圧倒的なスケール感が、日本人離れしている。2013年末、ストリーミングサービスで発売したEPが注目を集めた頃、彼らはまだ20代になるかならないか、だったという。それでも当時のインディーズシーンではすぐに「世界レベルの豊かな音楽性」が認められ、海外アーティストとのコラボも加速していく。急拡大していく「Ykiki Beat」の世界を創り出したのは、類まれな音楽性と日本人離れした英語使いの「巧み」だった。
英語のチカラを教えてくれる、世界初の純日本人バンドかも
Ykiki Beatのメンバーは、ギター・Nobuki AkiyamaとKohei Kamoto、シンセサイザー・Koki Nozue、ベース・Yotaro Kachi、ドラム・Mizuki Sekiguchi、ボーカルはAkiyamaが主に担当する。バンド名の読み方は「ワイキキ・ビート」。
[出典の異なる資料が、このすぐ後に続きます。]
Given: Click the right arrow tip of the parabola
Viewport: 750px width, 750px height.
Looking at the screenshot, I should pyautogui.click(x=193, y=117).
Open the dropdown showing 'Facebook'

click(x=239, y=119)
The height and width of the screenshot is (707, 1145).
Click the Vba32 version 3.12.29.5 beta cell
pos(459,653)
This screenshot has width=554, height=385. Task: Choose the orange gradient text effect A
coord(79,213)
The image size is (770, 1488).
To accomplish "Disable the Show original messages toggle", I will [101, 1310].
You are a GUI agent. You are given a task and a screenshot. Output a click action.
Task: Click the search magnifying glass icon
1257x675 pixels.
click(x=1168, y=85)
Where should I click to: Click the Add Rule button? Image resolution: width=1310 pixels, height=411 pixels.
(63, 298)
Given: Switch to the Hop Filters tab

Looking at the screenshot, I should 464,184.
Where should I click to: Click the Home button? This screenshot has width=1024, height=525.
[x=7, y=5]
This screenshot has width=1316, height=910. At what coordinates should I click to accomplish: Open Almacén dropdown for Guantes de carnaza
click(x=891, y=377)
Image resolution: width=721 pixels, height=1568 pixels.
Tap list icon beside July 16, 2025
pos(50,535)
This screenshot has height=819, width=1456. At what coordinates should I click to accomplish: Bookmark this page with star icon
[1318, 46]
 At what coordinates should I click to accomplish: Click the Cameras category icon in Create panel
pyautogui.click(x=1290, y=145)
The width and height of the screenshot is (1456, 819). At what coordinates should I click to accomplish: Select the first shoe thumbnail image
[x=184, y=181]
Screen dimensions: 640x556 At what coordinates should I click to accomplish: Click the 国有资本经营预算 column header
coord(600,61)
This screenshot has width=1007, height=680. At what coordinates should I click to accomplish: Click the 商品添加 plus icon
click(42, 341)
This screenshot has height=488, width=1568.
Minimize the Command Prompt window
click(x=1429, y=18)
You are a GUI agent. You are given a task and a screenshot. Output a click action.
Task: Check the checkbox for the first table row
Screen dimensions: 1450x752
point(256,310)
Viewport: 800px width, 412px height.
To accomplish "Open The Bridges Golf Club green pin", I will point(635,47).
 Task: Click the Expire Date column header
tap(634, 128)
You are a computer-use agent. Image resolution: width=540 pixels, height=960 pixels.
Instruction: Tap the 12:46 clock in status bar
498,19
平均年齢23歳(2016年現在)の若き5人組「Ykiki Beat」がさらに広く知られるきっかけになったのが、2014年に7inch盤でリリースされた「Forever」だった。YouTubeで公開されたMVを見た人々が絶讃。外国のリスナーからも「Amazing!」の声が届いた。
リスナーが圧倒的に驚いた理由は、全編英語で綴られた圧倒的なスケール感や幅広い音楽性にある。
日本人リスナーからのコメントにも、「洋楽やと思って聞いたら日本人でびっくりして」「日本人バンドだと知って驚き、衝撃」など、MVを見て初めて、日本の若者たちが演奏していることに気づいた時のショックぶりが、垣間見える。まさに「おっさんの時代、こんなのおらんかった。今の若者すごい!」である。
ちなみにYouTubeで「Forever」の視聴回数は、公開されてから約30ヶ月で170万回を突破している。
唯一無二の「心地よさ」が、自然に広がることを期待
そして2015年7月、待望の1stアルバム「When the World is Wide」がリリースされた。「The Running/Modern Lies…」など、Ykiki Beatの集大成ともいうべき多彩な楽曲が収められている。
どのタイトルも歌い手のスタンスがとても自然体で、気負いがない。ライブ感が、さらに強い印象だ。同時に全編で、音の波そのものにふわりと包み込まれるような、なんとも言えない心地よさが味わえる。
「将来の日本の音楽を牽引する存在になってほしい」というコメントを、The Runningのチャンネルで見つけた。同感。
もちろん、無理をしなくていい。Ykiki Beatにはゆったりと自分たちなりのスタイルを貫き通して欲しい。そのスタンスはおそらく、次世代の若いアーティスたちに自然に受け継がれていく。
少なくとも今、ほぼ唯一無二の存在であることは、間違いないのだから。